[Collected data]
=== Begin Enclosure ===

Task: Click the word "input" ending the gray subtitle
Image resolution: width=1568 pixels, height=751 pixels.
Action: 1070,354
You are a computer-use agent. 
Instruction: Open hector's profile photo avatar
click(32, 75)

=== End Enclosure ===

Task prompt
Please output exactly the lines from the one containing "Instruction: Open hector's" through the end of the records, both included.

Written response
Instruction: Open hector's profile photo avatar
click(32, 75)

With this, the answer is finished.